I support peace. I support a two-state solution. As anti-Semitism rears its ugly head again across the West, I absolutely support the need for a Jewish homeland. But the Palestinian people are languishing—their children fed hate and incitement against their Jewish neighbours—and continually reject offers of peace. They name their schools after terrorists. Their curriculum and school textbooks glorify suicide bombing and incite children to hate their neighbours.
Does my noble friend agree with me that, unless and until we can create an environment of acceptance, the prospects for peace—from whichever plan or quarter they may come—are vanishingly small? Israel has shown itself willing to withdraw from settlements in the hope of peace, but the evacuation of Gaza led to an intensification of violence, incitement, rocket attacks and terror tunnels.
These United States plans are a catalyst for restarting discussions, not a final version. They are aimed at promoting peaceful coexistence, but trust has broken down. Trust in a partnership for peace needs to be rebuilt, but we also need a home for the Jewish people after millennia of prejudice, oppression and death. As we recall the liberation of concentration camp prisoners just 75 years ago—still within the lifetime of survivors who had nowhere to run to, no country they could call home—the Jewish state is absolutely vital. Every piece of this land has been fought for with huge sacrifices.

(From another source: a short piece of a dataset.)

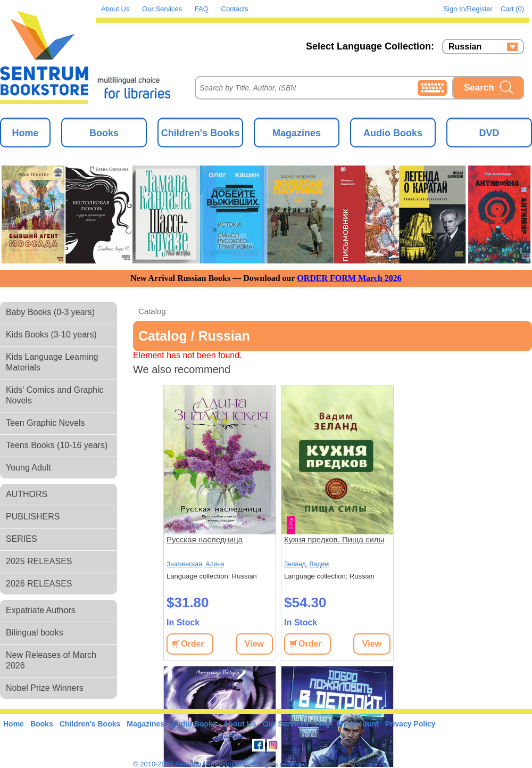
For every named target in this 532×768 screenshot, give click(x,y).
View (254, 643)
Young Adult (28, 467)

Israel’s Palestinian neighbours have not shown that they want a smaller Israel; they seem to want no Israel. There were no settlements in 1948, 1967 or 1973. The problem was not where its borders lie but that it has any borders. As so often in our history, it feels as if the aim is erasing the Jewish state and its people. Yes, criticisms can be levelled at the Israeli Government, as at any country’s Government—I am not by any means claiming that the Israeli Government are perfect—but rewarding Palestinian intransigence has not brought peace. The Palestinians keep falling further behind. Are we really serving them well by encouraging unrealistic positions such as the right of return or even a return to exactly the pre-1967 borders, which proved so impossible to defend?
Israel was built by refugees. Many of those Jews were thrown out of neighbouring lands because of their religion—these were not just refugees from Europe—but they had somewhere to go. I therefore implore the Palestinians to be a partner for peace in the Middle East. The Israeli people want to live in peace. They do not want to dominate the Palestinians. They, and I, respect a Palestinian right to a state, but it must be in peaceful coexistence with an Israeli state.